Phase I: Acute Phase (Weeks 0–4)

  • Immobilization: The hand is placed in a dorsal blocking splint (DBS). The wrist is positioned at 20° to 30° of flexion, metacarpophalangeal (MCP) joints at 50° to 70° of flexion, and interphalangeal (IP) joints in full extension.
  • Motion Protocols:
    • Modified Duran Protocol: Passive flexion and active extension within the constraints of the DBS.
    • Early Active Motion (EAM): If the repair is deemed robust (e.g., WALANT confirmed), place-and-hold exercises or true active flexion to half-fist may be initiated under strict hand therapist supervision to promote intrinsic healing and tendon gliding.

Phase II: Intermediate Phase (Weeks 4–6)

  • The dorsal blocking splint is gradually discontinued or modified to a neutral wrist position.
  • Active composite fist exercises are initiated.
  • Tendon gliding exercises (hook fist, straight fist, composite fist) are emphasized to achieve differential glide between the FDS and FDP.

Phase III: Strengthening Phase (Weeks 6–12)

  • Discontinue all splinting by week 6.
  • Begin progressive resistance exercises (e.g., putty, hand grippers).
  • Return to heavy manual labor or contact sports is typically restricted until 10 to 12 weeks postoperatively, as the tendon continues to remodel and gain ultimate tensile strength.

COMPLICATIONS AND MANAGEMENT

Even with meticulous surgical technique, flexor tendon repairs are fraught with potential complications.

1. Tendon Rupture

Rupture typically occurs between days 7 and 21, during the inflammatory and early fibroblastic phases of healing when the tendon is at its weakest.

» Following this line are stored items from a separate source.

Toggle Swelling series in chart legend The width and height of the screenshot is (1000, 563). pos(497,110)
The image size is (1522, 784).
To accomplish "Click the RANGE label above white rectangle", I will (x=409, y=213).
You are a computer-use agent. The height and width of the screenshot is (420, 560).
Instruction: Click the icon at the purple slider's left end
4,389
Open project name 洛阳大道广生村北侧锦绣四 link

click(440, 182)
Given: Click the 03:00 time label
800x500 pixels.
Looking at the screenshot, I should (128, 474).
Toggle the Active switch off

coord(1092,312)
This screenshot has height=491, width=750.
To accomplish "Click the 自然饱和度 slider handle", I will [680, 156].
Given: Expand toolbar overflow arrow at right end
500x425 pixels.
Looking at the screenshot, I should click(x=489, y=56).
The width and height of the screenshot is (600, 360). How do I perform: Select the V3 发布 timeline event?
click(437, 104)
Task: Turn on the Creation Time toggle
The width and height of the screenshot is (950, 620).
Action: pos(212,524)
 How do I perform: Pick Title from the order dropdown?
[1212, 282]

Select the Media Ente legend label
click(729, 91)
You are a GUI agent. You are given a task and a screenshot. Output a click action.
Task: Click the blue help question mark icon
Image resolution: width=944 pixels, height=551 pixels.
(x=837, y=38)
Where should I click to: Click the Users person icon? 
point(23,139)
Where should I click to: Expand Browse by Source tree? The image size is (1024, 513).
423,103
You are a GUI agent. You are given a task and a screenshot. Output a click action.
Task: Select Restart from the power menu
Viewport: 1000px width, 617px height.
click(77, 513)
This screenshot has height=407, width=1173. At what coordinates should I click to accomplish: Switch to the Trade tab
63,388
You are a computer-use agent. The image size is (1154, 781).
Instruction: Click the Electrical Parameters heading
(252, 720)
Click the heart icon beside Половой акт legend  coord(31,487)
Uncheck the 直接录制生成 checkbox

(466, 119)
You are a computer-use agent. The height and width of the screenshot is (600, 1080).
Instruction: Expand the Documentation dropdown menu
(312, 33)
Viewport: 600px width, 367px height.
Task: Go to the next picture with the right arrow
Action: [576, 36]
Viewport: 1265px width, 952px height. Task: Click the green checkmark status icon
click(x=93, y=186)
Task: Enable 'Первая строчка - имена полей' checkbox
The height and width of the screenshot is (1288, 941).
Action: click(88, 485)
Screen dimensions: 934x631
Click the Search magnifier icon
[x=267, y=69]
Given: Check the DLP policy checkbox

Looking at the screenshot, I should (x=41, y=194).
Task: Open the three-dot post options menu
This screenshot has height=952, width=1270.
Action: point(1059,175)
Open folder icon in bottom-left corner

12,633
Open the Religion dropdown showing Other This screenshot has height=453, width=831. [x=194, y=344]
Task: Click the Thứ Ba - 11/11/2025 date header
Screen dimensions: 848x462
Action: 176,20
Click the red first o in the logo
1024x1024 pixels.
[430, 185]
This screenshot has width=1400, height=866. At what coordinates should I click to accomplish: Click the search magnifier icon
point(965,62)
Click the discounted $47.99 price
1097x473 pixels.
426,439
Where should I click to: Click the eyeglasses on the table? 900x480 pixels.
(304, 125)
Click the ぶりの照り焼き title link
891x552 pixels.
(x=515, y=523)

It is usually the result of patient non-compliance, accidental loading, or gap formation leading to repair failure.
* Management: Requires prompt surgical re-exploration. If identified within a few days, a primary re-repair may be attempted. Delayed presentations may necessitate a two-stage tendon reconstruction using a silicone Hunter rod.

2. Adhesion Formation

The most common complication, resulting in a discrepancy between passive and active range of motion.
* Prevention: Meticulous handling of the tendon (no-touch technique), preservation of the flexor sheath, a smooth epitendinous repair, and strict adherence to EAM protocols.
* Management: Intensive hand therapy. If conservative measures fail after 3 to 6 months of plateaued progress, a surgical tenolysis may be indicated.

3. Bowstringing

Occurs due to the failure or iatrogenic destruction of the critical A2 or A4 pulleys. This results in a loss of mechanical advantage, decreased active flexion, and a visible volar displacement of the tendon during flexion.
* Management: Requires surgical pulley reconstruction using extensor retinaculum or free tendon grafts (e.g., palmaris longus).

CONCLUSION

The Modified Kessler-Tajima suture remains a foundational technique in the armamentarium of the hand surgeon. By utilizing separate strands for traction, locking the core loops to prevent pull-out, burying the knots to reduce friction, and supplementing the construct with a meticulous epitendinous repair, surgeons can achieve a biomechanically robust repair. This construct reliably withstands the rigors of early active motion protocols, ultimately optimizing functional outcomes and minimizing the dual threats of rupture and adhesion formation.